Not sure what sort of sustainable content to write? Read this.

In the writing world, there are two types of people: plotters and pantsers.

Plotters are outline people. Using the lessons learned in high school English, plotters know their writing path from start to finish, and all the checkpoints in between.

Pantsers write with only their creative gut as a guide. They sit down to a blinking cursor on a blank page with just their idea and charge ahead.

There are pluses and minuses to both, and every writer will tell you their way is the best way.

What does being a pantser have to do with green businesses or environmental organizations?

Good question.

The type of writing you do for your green business, while admittedly a step away from the great American novel, is still divided by plotting and pantsing.

You see, in green communications, there are elements that are both scientific (for the plotters) and creative (for the pantsing crowd).

A good communications strategy will plot out your major steps through the year and will probably utilize elements of both plotting and pantsing to get you there.

This means you have to be both purposeful and reactionary, both analytical and artistic. Although, pantser copywrtiters take warning: if you don’t do any sort of plotting you’ll miss a slew of opportunities.

Where do you begin to plot out your year in communications?

Like with a lot of endeavors, there are a thousand and one ways to do this.

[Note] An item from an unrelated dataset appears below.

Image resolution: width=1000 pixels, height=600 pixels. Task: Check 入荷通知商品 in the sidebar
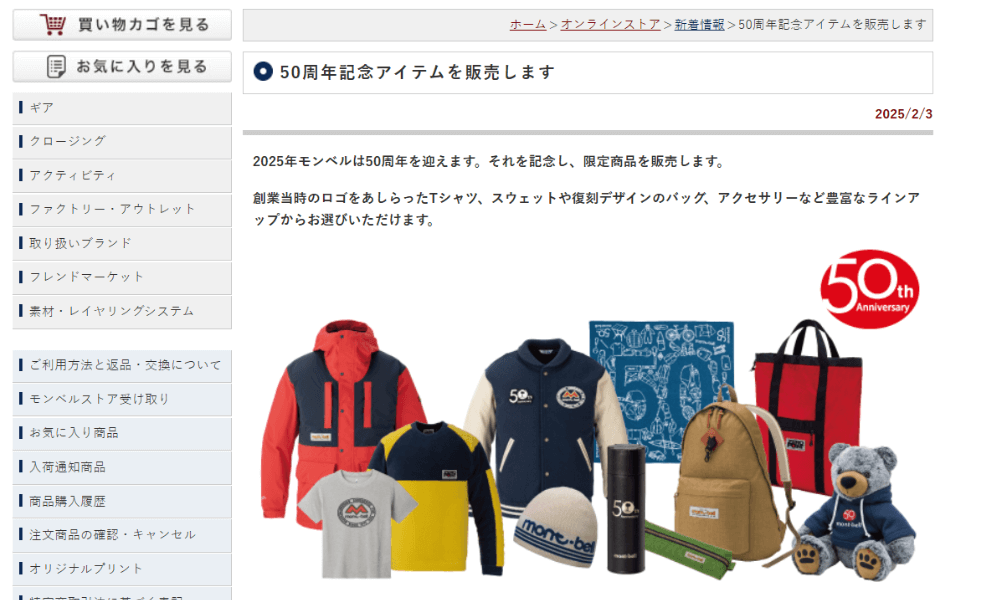click(x=67, y=468)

But, if you commit to being a plotter, with a sprinkling of panster-type aha moments thrown in throughout the year, the calendar is a great place to start.

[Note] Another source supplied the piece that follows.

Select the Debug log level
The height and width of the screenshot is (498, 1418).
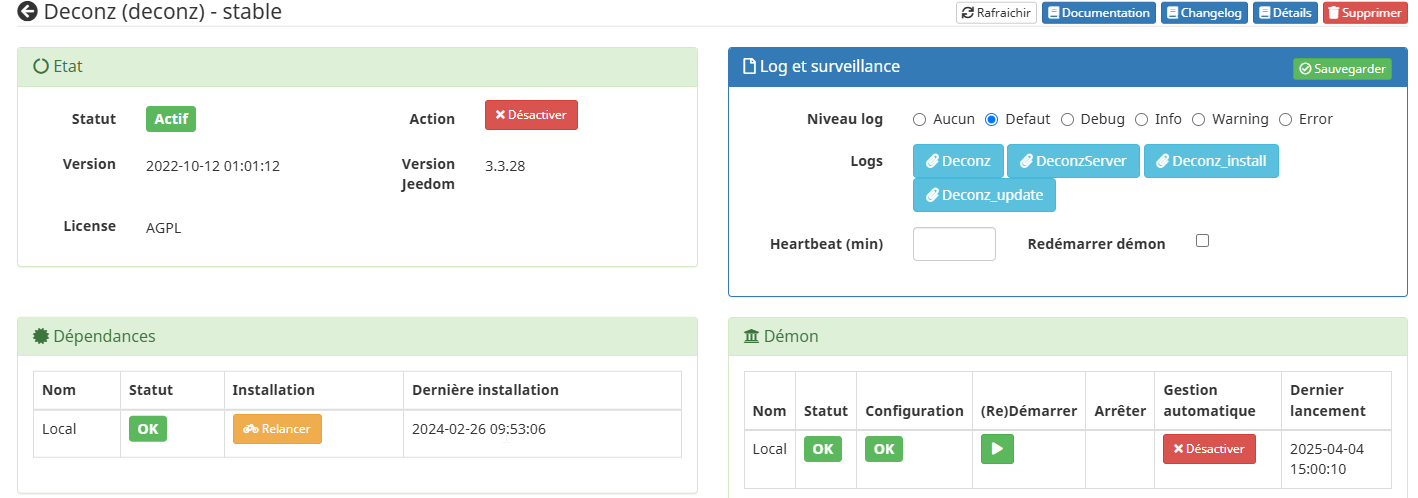(1067, 119)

Take March, for instance. There were eight calendar days just in March devoted to the environment.

If you’re a general green business or save-the-planet-type nonprofit, you can start with World Wildlife Day on March 3rd and end with World Water Day on March 22nd, focusing on how your organization or business supports these international cause-awareness days.

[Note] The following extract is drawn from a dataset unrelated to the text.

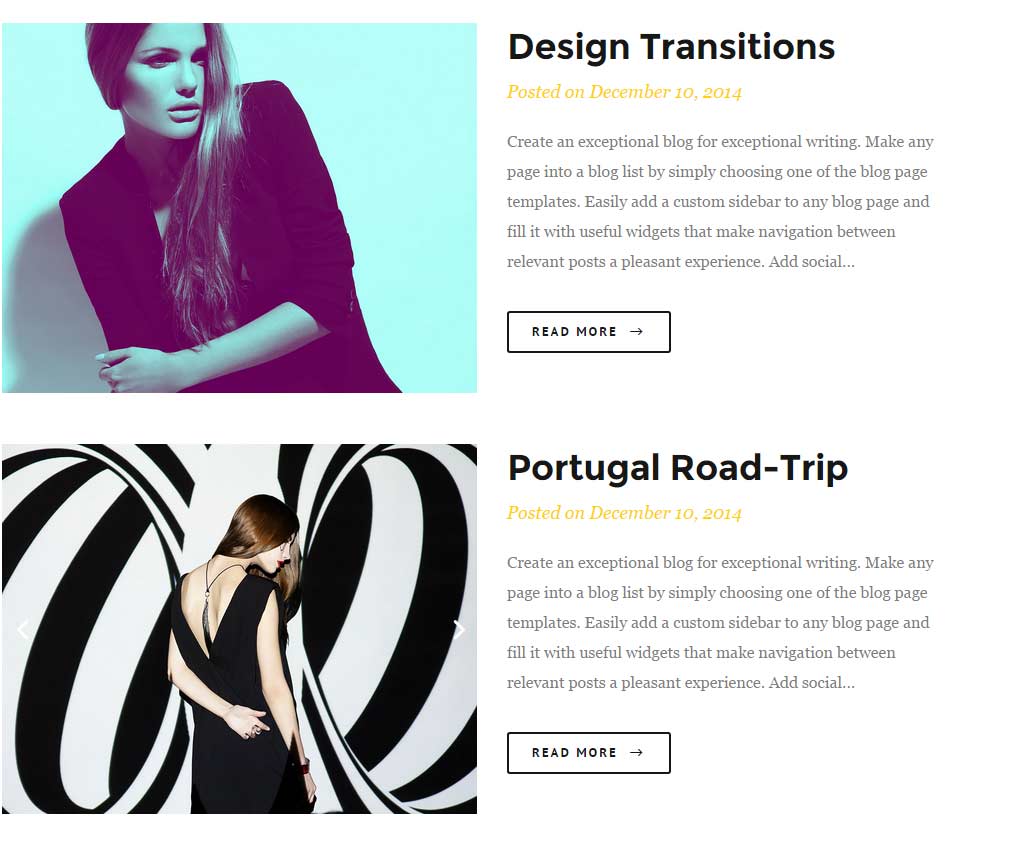
Task: Click the excerpt paragraph of Portugal Road-Trip
Action: tap(720, 622)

Or, you can pick one of the environmental calendar days that speaks to your specific organization and plan an entire communications campaign around it. Emails, Facebook posts, new acquisition funnels, guest blogs, interviews with experts that you then post on your website and all your social media sites, direct mail fundraising letters, photo contests that bring in new visitors… the list goes on.

Wikipedia lists 46 “environmental calendar days,” and those are just the easy pickings. Our year is made up of creative and analytical inspiration at every turn.

Choose one of these days, or a handful of them, and run with it. Call a staff meeting, or put a jar by the communal coffee pot asking for ideas on how to engage your prospects and donors surrounding these days.

Do as I say, not as I do…

I’ll be honest, this blog is a bit of a panster-only strategy.

An idea strikes, I see something interesting, I learn something relevant, my personal deadline approaches and I simply point and choose… somehow I get an idea out. But I’m a freelancer with freedom, a one-person business. Yet even so, my communications methods and messages are consistent. And you better believe this is not how I outline a marketing strategy for my clients.

A green business, environmental nonprofit or organization needs to be a bit more deliberate.

Coordinating communication strategy across all your mediums will bring you the most returns. Your prospects and donors will eventually learn to hear the fine little tune that makes you unique, that makes you rise above the rest. And they’ll reward you for it by being loyal.

There are benefits to being both a plotter and a panster.

But save your spontaneous moments for your personal life, and your business will thank you for it.